====== Exercise material ======

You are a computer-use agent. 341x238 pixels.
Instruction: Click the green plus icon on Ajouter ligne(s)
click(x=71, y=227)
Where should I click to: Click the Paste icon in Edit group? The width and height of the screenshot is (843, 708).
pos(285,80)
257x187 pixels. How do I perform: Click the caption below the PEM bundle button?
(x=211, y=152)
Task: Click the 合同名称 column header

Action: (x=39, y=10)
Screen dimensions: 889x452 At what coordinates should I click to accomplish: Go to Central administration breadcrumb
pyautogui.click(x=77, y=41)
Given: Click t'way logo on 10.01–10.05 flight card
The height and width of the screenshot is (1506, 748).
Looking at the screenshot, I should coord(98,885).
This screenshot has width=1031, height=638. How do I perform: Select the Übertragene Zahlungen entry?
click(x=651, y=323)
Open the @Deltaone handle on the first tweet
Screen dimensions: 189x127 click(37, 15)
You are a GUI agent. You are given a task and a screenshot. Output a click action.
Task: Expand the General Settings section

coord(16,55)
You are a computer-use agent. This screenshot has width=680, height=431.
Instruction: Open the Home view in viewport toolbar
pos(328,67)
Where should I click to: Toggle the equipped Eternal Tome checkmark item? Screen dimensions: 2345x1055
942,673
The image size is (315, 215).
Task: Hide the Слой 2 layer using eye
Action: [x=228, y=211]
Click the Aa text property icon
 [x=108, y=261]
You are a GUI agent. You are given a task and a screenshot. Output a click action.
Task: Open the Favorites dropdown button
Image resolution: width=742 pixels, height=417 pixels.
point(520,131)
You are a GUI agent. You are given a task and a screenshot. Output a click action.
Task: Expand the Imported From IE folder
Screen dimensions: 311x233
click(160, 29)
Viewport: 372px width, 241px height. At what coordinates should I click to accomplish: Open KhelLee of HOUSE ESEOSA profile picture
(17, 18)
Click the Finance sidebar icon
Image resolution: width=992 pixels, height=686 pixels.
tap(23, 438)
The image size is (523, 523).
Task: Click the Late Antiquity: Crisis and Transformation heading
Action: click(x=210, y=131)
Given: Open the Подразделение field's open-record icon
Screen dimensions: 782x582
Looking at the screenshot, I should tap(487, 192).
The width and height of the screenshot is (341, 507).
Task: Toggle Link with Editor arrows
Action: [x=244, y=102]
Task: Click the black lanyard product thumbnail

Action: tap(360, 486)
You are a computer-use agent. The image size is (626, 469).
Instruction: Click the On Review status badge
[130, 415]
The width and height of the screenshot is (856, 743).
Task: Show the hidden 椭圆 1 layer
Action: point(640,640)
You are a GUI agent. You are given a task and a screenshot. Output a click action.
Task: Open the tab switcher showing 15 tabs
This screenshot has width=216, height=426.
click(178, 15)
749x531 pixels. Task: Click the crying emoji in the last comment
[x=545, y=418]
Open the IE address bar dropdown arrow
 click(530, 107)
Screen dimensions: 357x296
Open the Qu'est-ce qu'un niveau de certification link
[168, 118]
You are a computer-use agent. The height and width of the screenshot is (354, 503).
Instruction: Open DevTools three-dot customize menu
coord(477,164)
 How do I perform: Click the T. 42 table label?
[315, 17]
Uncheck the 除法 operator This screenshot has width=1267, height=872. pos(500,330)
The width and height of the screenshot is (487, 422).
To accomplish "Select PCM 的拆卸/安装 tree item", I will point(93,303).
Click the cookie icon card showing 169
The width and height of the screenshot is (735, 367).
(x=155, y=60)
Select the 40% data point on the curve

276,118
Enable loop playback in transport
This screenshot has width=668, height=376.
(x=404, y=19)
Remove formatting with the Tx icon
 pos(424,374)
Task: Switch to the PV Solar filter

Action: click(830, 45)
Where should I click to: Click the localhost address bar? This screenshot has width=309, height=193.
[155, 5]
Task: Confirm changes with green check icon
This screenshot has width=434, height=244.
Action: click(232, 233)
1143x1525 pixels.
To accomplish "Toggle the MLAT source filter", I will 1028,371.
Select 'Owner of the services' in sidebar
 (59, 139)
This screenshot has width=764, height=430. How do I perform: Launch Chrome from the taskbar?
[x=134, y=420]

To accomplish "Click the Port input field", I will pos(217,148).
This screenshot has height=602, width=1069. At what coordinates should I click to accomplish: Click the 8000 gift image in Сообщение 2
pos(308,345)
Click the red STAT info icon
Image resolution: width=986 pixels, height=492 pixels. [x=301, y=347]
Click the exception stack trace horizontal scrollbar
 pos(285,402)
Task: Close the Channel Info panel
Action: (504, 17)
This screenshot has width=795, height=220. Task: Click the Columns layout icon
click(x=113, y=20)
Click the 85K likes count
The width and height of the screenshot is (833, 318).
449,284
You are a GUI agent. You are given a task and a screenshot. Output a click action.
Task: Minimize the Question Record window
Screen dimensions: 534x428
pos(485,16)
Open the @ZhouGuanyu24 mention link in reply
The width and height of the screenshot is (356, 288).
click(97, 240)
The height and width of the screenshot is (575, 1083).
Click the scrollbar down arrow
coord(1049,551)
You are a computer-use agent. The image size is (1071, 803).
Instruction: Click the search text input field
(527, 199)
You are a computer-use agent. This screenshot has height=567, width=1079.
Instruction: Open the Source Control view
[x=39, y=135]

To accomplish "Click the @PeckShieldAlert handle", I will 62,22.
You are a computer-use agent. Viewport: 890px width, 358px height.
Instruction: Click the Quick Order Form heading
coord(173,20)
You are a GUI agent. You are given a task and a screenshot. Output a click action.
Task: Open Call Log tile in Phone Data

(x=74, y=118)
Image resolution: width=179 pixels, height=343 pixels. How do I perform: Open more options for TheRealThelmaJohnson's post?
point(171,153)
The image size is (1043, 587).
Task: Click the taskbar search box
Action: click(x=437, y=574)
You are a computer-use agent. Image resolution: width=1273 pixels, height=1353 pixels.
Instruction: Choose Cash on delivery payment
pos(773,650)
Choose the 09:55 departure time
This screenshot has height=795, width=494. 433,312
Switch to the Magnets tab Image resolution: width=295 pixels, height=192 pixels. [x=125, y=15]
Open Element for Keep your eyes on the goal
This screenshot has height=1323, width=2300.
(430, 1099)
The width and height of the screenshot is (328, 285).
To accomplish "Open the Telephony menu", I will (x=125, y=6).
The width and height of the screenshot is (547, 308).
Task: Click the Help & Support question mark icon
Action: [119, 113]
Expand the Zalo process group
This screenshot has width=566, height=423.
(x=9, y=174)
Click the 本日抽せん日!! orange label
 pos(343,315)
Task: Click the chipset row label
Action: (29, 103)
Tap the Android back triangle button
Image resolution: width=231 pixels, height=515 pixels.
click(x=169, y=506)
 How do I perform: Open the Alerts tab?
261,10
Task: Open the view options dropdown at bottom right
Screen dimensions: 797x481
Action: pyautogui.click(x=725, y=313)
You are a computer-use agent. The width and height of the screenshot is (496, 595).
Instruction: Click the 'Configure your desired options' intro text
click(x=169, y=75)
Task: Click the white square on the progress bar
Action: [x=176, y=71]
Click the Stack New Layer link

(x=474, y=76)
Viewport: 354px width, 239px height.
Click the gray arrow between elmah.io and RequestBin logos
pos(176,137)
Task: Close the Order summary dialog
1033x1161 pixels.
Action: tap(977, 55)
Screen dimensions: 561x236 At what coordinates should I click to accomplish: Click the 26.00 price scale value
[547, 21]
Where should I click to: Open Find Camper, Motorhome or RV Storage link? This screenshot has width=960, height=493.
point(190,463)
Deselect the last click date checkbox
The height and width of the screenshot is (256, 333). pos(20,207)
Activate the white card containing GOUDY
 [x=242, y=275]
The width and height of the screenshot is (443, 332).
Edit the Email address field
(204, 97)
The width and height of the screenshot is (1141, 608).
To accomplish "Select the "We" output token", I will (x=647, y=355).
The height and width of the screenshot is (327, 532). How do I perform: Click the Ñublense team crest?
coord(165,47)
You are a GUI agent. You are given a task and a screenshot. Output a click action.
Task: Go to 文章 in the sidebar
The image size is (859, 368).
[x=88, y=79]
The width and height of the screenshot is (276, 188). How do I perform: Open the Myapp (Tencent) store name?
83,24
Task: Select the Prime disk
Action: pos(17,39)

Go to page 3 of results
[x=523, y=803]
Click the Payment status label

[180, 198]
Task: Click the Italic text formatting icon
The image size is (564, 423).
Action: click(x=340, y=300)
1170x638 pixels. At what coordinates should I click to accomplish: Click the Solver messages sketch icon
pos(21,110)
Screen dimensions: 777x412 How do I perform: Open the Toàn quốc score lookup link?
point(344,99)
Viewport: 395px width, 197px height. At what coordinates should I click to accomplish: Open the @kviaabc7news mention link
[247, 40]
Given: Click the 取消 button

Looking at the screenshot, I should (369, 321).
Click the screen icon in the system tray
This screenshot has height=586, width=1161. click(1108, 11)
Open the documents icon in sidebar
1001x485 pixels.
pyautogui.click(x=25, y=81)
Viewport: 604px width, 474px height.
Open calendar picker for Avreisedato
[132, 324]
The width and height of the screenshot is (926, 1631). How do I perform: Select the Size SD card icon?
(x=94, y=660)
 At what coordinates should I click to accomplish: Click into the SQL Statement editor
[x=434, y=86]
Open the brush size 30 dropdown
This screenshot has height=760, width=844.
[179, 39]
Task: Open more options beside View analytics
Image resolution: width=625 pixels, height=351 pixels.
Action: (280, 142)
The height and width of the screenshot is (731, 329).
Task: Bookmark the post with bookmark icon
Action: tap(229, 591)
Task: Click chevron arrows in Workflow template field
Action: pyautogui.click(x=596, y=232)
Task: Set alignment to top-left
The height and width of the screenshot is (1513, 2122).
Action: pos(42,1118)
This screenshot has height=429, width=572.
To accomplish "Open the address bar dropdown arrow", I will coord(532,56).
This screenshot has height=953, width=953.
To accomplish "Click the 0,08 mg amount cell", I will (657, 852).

======

Requirement:
Reproduce, character for character, only the lines of the preceding data that start at the line with "The width and height of the screenshot is (1141, 608)." and end at the line with "This screenshot has height=953, width=953.", both included.

Solution to this exercise:
The width and height of the screenshot is (1141, 608).
To accomplish "Select the "We" output token", I will (x=647, y=355).
The height and width of the screenshot is (327, 532). How do I perform: Click the Ñublense team crest?
coord(165,47)
You are a GUI agent. You are given a task and a screenshot. Output a click action.
Task: Go to 文章 in the sidebar
The image size is (859, 368).
[x=88, y=79]
The width and height of the screenshot is (276, 188). How do I perform: Open the Myapp (Tencent) store name?
83,24
Task: Select the Prime disk
Action: pos(17,39)

Go to page 3 of results
[x=523, y=803]
Click the Payment status label

[180, 198]
Task: Click the Italic text formatting icon
The image size is (564, 423).
Action: click(x=340, y=300)
1170x638 pixels. At what coordinates should I click to accomplish: Click the Solver messages sketch icon
pos(21,110)
Screen dimensions: 777x412 How do I perform: Open the Toàn quốc score lookup link?
point(344,99)
Viewport: 395px width, 197px height. At what coordinates should I click to accomplish: Open the @kviaabc7news mention link
[247, 40]
Given: Click the 取消 button

Looking at the screenshot, I should (369, 321).
Click the screen icon in the system tray
This screenshot has height=586, width=1161. click(1108, 11)
Open the documents icon in sidebar
1001x485 pixels.
pyautogui.click(x=25, y=81)
Viewport: 604px width, 474px height.
Open calendar picker for Avreisedato
[132, 324]
The width and height of the screenshot is (926, 1631). How do I perform: Select the Size SD card icon?
(x=94, y=660)
 At what coordinates should I click to accomplish: Click into the SQL Statement editor
[x=434, y=86]
Open the brush size 30 dropdown
This screenshot has height=760, width=844.
[179, 39]
Task: Open more options beside View analytics
Image resolution: width=625 pixels, height=351 pixels.
Action: (280, 142)
The height and width of the screenshot is (731, 329).
Task: Bookmark the post with bookmark icon
Action: tap(229, 591)
Task: Click chevron arrows in Workflow template field
Action: pyautogui.click(x=596, y=232)
Task: Set alignment to top-left
The height and width of the screenshot is (1513, 2122).
Action: pos(42,1118)
This screenshot has height=429, width=572.
To accomplish "Open the address bar dropdown arrow", I will coord(532,56).
This screenshot has height=953, width=953.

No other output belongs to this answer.